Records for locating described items
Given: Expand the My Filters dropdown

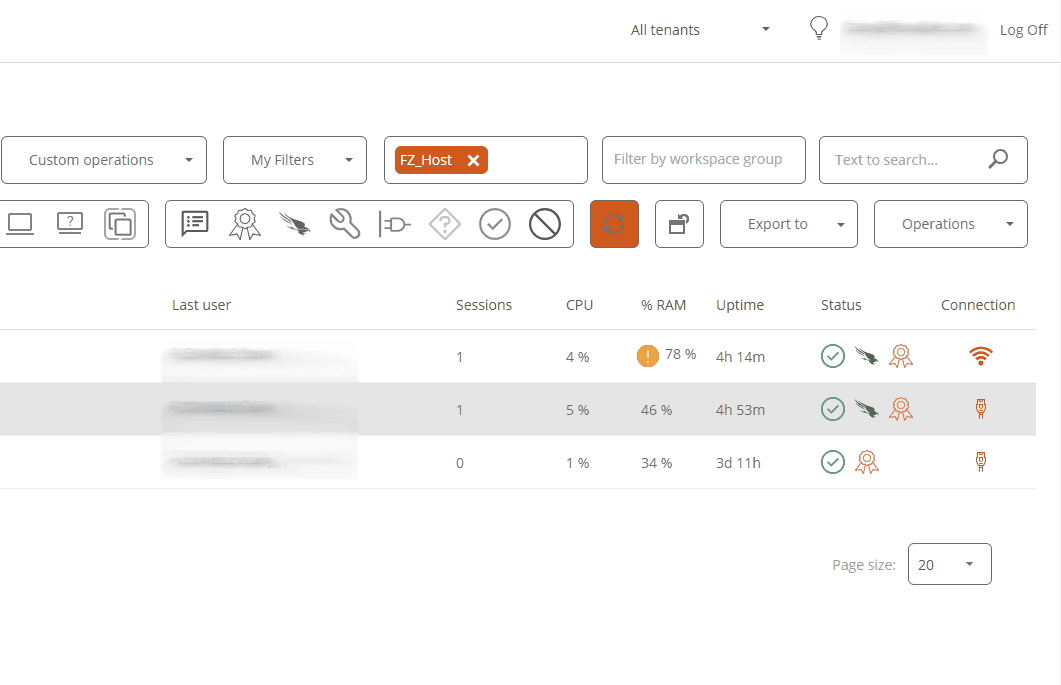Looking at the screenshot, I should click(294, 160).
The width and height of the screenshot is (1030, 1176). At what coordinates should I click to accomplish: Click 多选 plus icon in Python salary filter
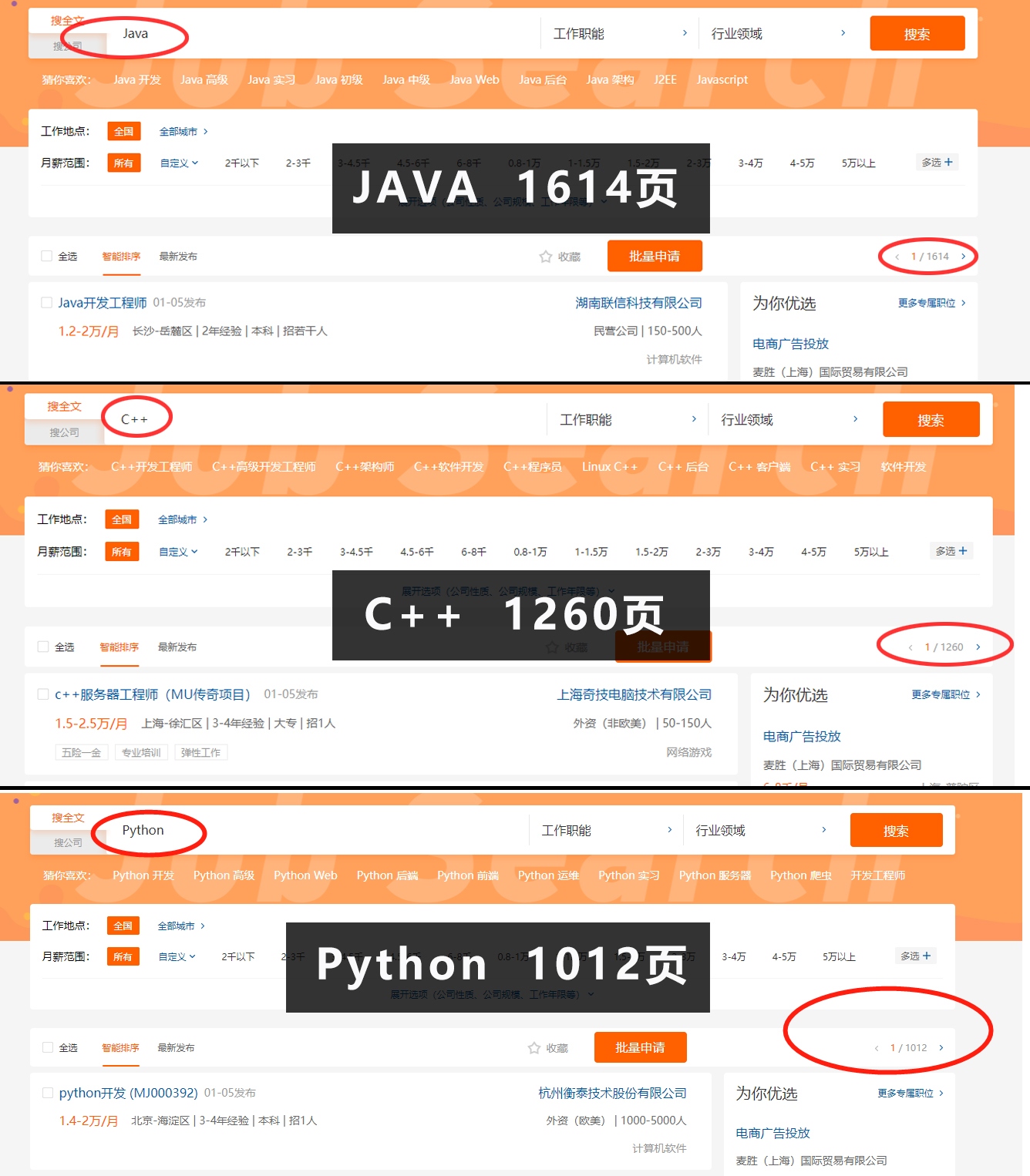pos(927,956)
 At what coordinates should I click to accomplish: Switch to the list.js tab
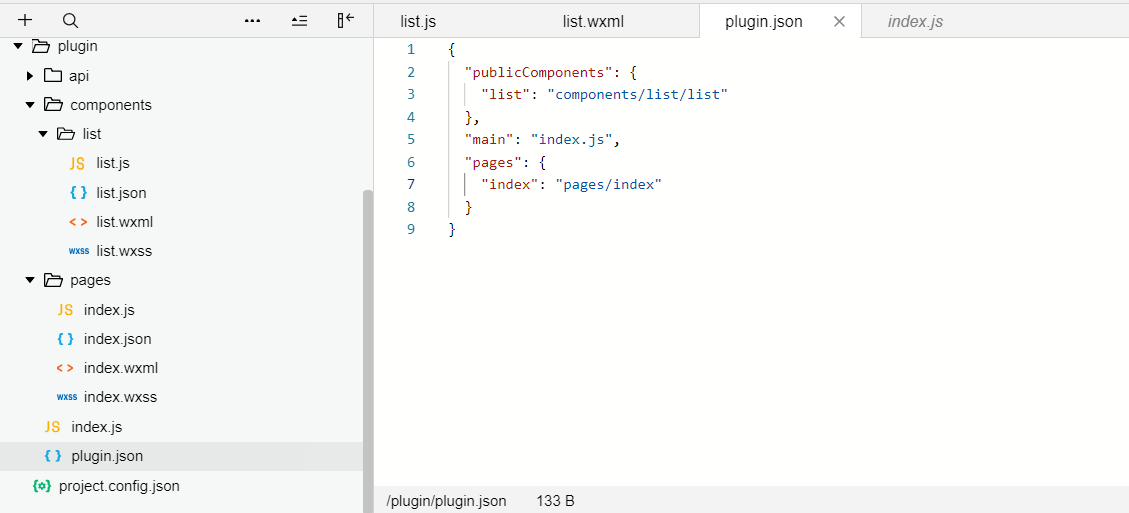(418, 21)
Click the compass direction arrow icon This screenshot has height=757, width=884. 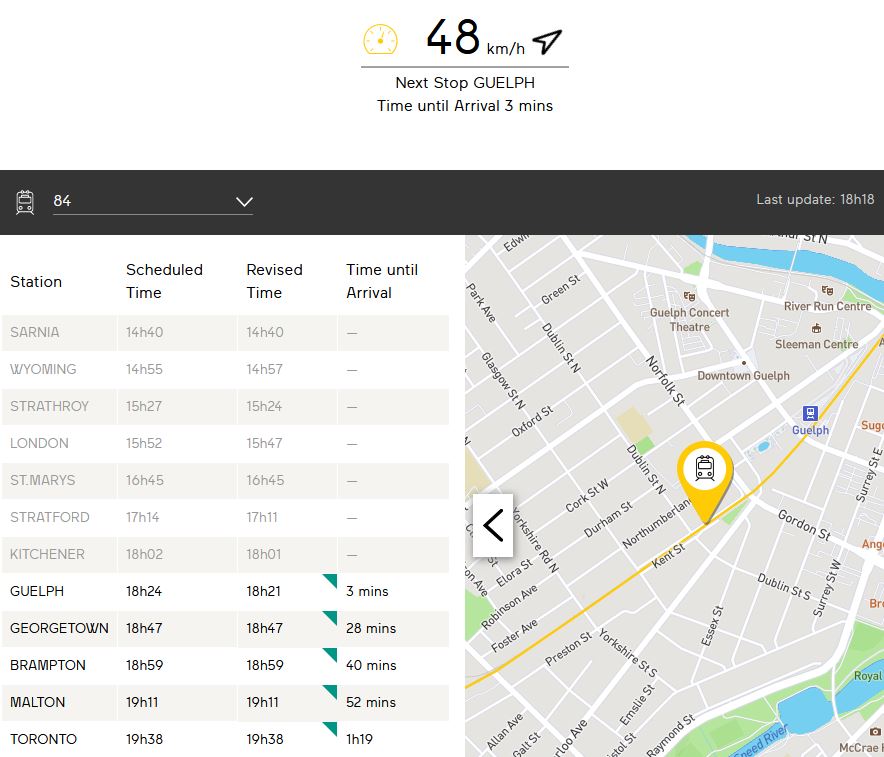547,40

WRITTEN TASK
Pick out every line in the records above that contains the word "coordinates", and copy each one in full.

FULL OUTPUT
The width and height of the screenshot is (1030, 1176). At what coordinates should I click to accomplish: Click 多选 plus icon in Python salary filter
 At what coordinates should I click to accomplish: Switch to the list.js tab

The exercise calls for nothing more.